A Queens County Criminal lawyer said that petitioner stole a car and drove it to Boston, Massachusetts. About three weeks later he was indicted in Boston for three offenses, one of which was the offense of operating the stolen car in Boston, without authority from the owner, after petitioner’s right to operate automobiles in Massachusetts without a license had been suspended.

After a trial in which the owner of the car testified, petitioner was convicted of all three offenses; he was given a suspended sentence of two years for the offense of driving without authority, and a sentence of six months for the other offenses. The suspension of the two-year sentence was thereafter revoked, and he eventually served both sentences.
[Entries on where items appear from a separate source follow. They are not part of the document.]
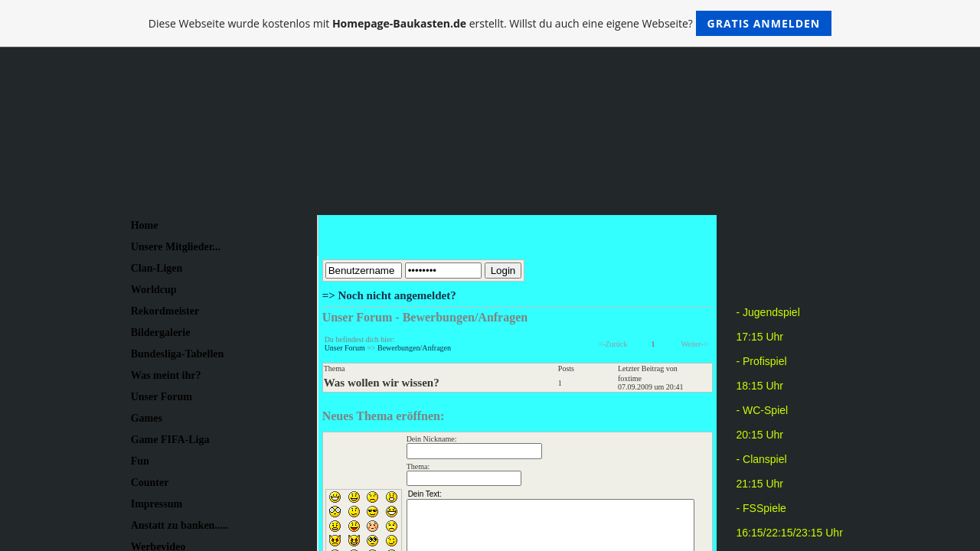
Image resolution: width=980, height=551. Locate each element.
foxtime (629, 378)
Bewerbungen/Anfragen (414, 347)
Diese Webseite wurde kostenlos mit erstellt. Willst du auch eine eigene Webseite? (490, 23)
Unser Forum (345, 347)
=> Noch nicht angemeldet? (389, 295)
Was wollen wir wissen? (381, 383)
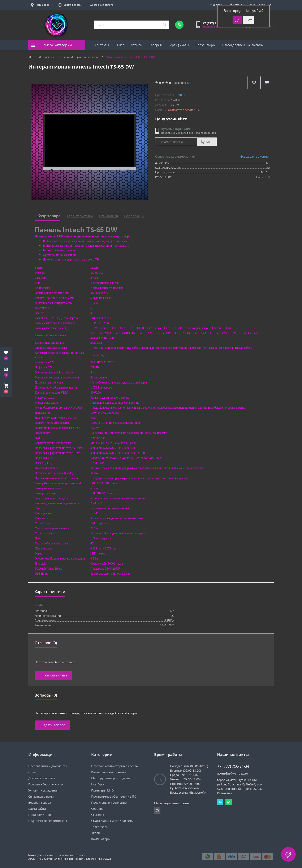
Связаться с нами (41, 797)
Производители (39, 815)
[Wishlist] (254, 83)
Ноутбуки (98, 784)
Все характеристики (255, 156)
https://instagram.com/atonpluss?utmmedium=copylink (157, 810)
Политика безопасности (46, 784)
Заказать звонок (212, 27)
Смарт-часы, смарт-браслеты (112, 821)
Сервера (97, 809)
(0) (189, 83)
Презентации (206, 45)
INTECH (182, 95)
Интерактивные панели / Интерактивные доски (69, 57)
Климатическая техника (109, 772)
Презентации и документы (48, 766)
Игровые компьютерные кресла (115, 766)
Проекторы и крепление (109, 803)
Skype (220, 802)
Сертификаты (179, 45)
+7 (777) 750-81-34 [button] (233, 766)
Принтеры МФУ (102, 790)
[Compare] (267, 83)
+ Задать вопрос (52, 725)
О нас (120, 45)
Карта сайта (37, 809)
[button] (6, 389)
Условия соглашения (43, 790)
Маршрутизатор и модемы (111, 778)
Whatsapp (229, 802)
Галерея (156, 45)
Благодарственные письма (243, 45)
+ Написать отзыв (53, 675)
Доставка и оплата (102, 5)
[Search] (164, 25)
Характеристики (80, 216)
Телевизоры (100, 827)
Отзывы (137, 45)
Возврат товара (39, 803)
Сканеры (98, 815)
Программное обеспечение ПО (114, 797)
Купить (207, 142)
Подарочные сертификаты (48, 821)
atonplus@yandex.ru (233, 773)
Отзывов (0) (109, 216)
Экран (96, 833)
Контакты (102, 45)
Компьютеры (101, 839)
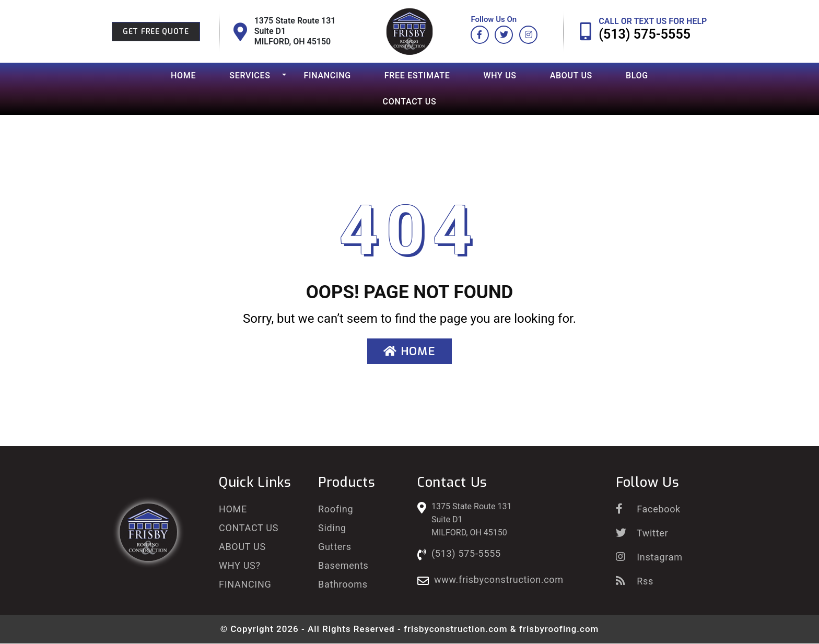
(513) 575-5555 (645, 34)
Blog (637, 75)
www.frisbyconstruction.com (499, 579)
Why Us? (240, 565)
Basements (343, 565)
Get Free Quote (156, 31)
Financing (327, 75)
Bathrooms (343, 584)
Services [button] (250, 75)
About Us (571, 75)
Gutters (335, 546)
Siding (332, 528)
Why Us (499, 75)
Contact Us (410, 101)
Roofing (335, 509)
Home (183, 75)
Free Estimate (417, 75)
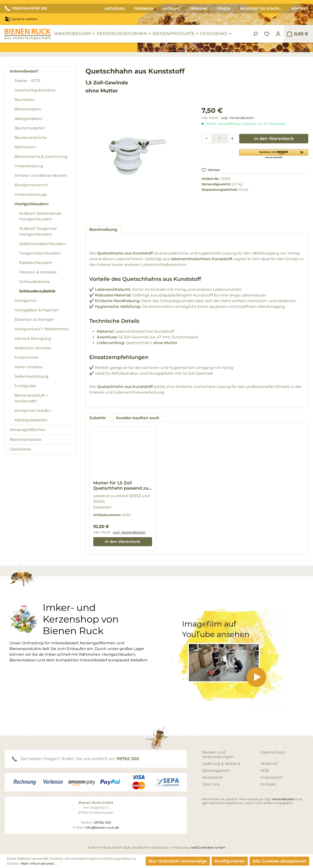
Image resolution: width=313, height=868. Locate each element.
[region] (139, 161)
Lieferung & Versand (221, 764)
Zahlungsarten (216, 770)
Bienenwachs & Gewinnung (41, 156)
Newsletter (212, 777)
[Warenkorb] (297, 34)
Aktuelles (114, 8)
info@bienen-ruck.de (102, 827)
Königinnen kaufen (33, 410)
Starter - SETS (27, 81)
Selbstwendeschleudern (42, 244)
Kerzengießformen (28, 430)
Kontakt (300, 8)
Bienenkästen (28, 109)
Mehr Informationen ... (39, 863)
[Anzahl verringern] (206, 138)
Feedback (144, 8)
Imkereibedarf (24, 71)
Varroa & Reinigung (33, 338)
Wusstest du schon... (261, 8)
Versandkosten (283, 799)
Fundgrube (25, 386)
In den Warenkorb (274, 138)
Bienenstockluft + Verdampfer (31, 398)
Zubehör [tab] (97, 418)
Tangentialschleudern (40, 253)
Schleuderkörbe (34, 281)
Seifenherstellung (31, 376)
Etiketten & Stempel (34, 319)
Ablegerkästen (28, 119)
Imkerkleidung (29, 166)
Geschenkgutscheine (35, 90)
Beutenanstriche (31, 137)
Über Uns (198, 8)
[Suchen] (255, 34)
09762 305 (127, 759)
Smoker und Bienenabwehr (41, 175)
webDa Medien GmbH (208, 847)
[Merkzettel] (267, 34)
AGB (265, 770)
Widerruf (269, 764)
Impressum (272, 777)
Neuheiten (25, 99)
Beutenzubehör (30, 128)
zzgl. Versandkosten (237, 118)
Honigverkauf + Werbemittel (41, 329)
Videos (224, 8)
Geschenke (21, 449)
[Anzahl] (219, 138)
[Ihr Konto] (278, 34)
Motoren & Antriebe (38, 272)
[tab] (103, 229)
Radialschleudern (36, 262)
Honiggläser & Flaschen (37, 310)
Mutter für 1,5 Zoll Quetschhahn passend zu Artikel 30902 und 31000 (121, 485)
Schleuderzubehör (37, 291)
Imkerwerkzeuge (31, 194)
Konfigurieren (230, 861)
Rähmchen (25, 147)
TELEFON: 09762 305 (26, 8)
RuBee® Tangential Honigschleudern (38, 231)
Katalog (171, 8)
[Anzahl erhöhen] (232, 138)
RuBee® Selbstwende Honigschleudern (40, 216)
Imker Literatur (29, 367)
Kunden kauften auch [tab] (138, 418)
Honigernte (25, 301)
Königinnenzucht (31, 185)
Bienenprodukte (26, 439)
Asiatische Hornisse (33, 348)
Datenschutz (273, 752)
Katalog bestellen (31, 420)
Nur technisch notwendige (178, 861)
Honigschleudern (31, 204)
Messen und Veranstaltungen (218, 754)
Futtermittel (26, 358)
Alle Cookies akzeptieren (279, 861)
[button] (274, 153)
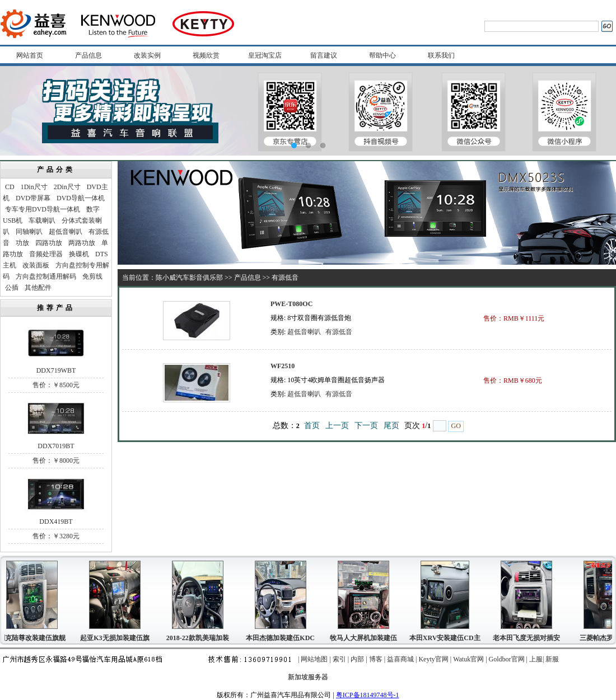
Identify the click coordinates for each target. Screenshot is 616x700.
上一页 (337, 425)
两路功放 (82, 243)
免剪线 (92, 276)
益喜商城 (400, 659)
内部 (357, 659)
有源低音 (339, 332)
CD (10, 187)
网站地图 (314, 659)
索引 (339, 659)
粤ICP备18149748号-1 (367, 695)
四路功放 (49, 243)
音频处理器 (46, 254)
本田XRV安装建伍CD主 (446, 638)
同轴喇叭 (29, 232)
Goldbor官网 (507, 659)
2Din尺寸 (67, 187)
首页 (312, 425)
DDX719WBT (56, 370)
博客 (376, 659)
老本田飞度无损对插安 (528, 638)
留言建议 (324, 55)
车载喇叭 (42, 220)
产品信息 (88, 55)
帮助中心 (382, 55)
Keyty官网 (433, 659)
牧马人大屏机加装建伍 (365, 638)
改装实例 (147, 55)
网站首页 (30, 55)
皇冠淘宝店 (265, 55)
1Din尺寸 (34, 187)
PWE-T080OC (291, 304)
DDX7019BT (55, 446)
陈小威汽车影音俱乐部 (189, 278)
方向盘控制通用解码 (46, 276)
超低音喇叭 (66, 232)
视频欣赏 (206, 55)
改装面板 (36, 265)
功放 (22, 243)
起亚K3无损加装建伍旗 (116, 638)
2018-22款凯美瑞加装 (199, 638)
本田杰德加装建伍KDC (282, 638)
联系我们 (441, 55)
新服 (552, 659)
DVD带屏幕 (33, 198)
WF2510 (282, 366)
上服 (536, 659)
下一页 (366, 425)
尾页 (391, 425)
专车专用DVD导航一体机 (43, 209)
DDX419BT (55, 522)
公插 (12, 288)
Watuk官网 (468, 659)
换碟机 (79, 254)
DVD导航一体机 (81, 198)
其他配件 (38, 288)
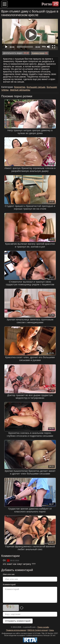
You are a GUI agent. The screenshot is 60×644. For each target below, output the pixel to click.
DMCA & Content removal (38, 630)
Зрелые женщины (20, 90)
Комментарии (38, 53)
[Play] (30, 34)
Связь (51, 630)
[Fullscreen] (53, 47)
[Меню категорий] (5, 4)
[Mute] (48, 47)
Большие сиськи (36, 87)
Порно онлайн (43, 627)
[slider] (25, 47)
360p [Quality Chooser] (44, 46)
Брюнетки (20, 87)
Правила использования (16, 630)
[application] (30, 34)
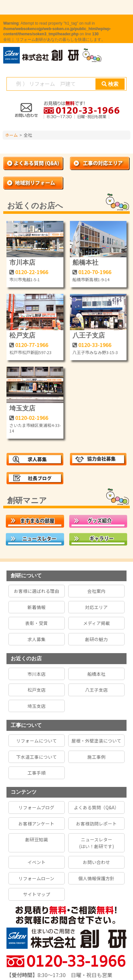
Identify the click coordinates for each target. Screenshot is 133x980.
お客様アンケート (36, 823)
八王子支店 (89, 335)
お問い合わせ (97, 862)
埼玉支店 (22, 408)
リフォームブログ (36, 807)
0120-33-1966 (95, 345)
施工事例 (97, 757)
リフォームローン (36, 878)
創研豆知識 (36, 839)
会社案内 (97, 591)
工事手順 (36, 773)
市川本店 (22, 262)
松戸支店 (22, 335)
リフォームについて (36, 740)
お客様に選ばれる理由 (36, 591)
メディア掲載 (97, 623)
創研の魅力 (97, 639)
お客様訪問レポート (96, 823)
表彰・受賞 (36, 623)
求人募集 (36, 639)
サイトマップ (36, 894)
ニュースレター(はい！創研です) (97, 843)
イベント (36, 862)
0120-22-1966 (32, 272)
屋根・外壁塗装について (96, 740)
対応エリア (97, 607)
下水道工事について (36, 757)
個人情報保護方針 (96, 878)
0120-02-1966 (32, 417)
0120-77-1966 (32, 345)
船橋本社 (86, 262)
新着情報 (36, 607)
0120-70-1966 (95, 272)
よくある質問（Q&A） (96, 807)
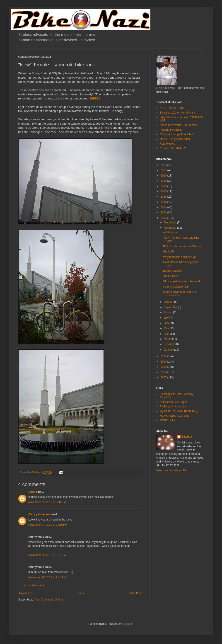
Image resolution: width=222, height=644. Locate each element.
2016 (164, 196)
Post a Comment (34, 585)
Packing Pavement (171, 130)
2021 (164, 170)
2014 (164, 207)
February (170, 344)
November (170, 228)
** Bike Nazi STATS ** (173, 148)
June (167, 323)
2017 (164, 192)
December (170, 222)
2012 (164, 218)
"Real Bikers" (171, 276)
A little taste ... (172, 232)
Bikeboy (187, 436)
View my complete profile (171, 470)
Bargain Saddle (172, 271)
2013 (164, 212)
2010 (164, 362)
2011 (164, 356)
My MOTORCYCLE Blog (174, 416)
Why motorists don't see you (180, 257)
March (168, 339)
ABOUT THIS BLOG (172, 108)
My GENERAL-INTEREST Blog (178, 411)
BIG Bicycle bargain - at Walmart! (183, 246)
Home (81, 593)
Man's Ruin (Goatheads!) (175, 139)
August (168, 312)
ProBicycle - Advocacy (173, 406)
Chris (32, 492)
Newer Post (26, 593)
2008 (164, 372)
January (169, 350)
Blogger (127, 624)
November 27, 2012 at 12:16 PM (48, 525)
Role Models (167, 144)
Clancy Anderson (39, 514)
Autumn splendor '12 (176, 286)
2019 (164, 181)
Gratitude (168, 252)
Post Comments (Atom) (49, 600)
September (171, 307)
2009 (164, 367)
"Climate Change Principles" (177, 134)
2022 (164, 165)
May (167, 328)
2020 (164, 176)
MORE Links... (168, 420)
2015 (164, 202)
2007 (164, 378)
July (166, 318)
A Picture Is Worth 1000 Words (178, 125)
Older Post (135, 593)
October (169, 302)
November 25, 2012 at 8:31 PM (47, 502)
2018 (164, 186)
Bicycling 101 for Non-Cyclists (178, 112)
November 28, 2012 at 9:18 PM (47, 577)
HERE (94, 98)
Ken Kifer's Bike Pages (174, 402)
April (167, 334)
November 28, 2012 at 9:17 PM (47, 555)
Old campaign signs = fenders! (181, 281)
In the meantime, petitioner had been indicted in Queens County for the theft of the first car. The indictment contained two counts, namely (a) taking, removing, operating and driving the car in Queens County, for the operator’s own profit, use and purpose, and without the owner’s consent, Penal Law, § 1293-a; and (b) ordinary grand larceny, Penal Law, § 1290. After his release from the Massachusetts jail, petitioner returned to New York and appears to have been apprehended. He thereupon pleaded guilty to petit larceny under the Queens County indictment, and was remanded to the city prison for sentence.

Thereafter he obtained his release on a writ of habeas corpus based upon his claim that the Queens indictment was for the same offense as that for which he had been convicted in Boston, and that the Queens indictment consequently subjected him to double jeopardy.
In the Court’s opinion, the Massachusetts and Queens County offenses were different in fact and in law, as each referred to an act done at a different time and place, and each involved elements not found in the other. Moreover, as the offense charged in Queens County was not committed in Massachusetts or subject to its jurisdiction, and as the offense charged in Massachusetts was not committed in Queens County or subject to its jurisdiction, neither section 33 of the Penal Law nor section 139 of the Code of Criminal Procedure is applicable. Hence, the claim of double jeopardy had no merit.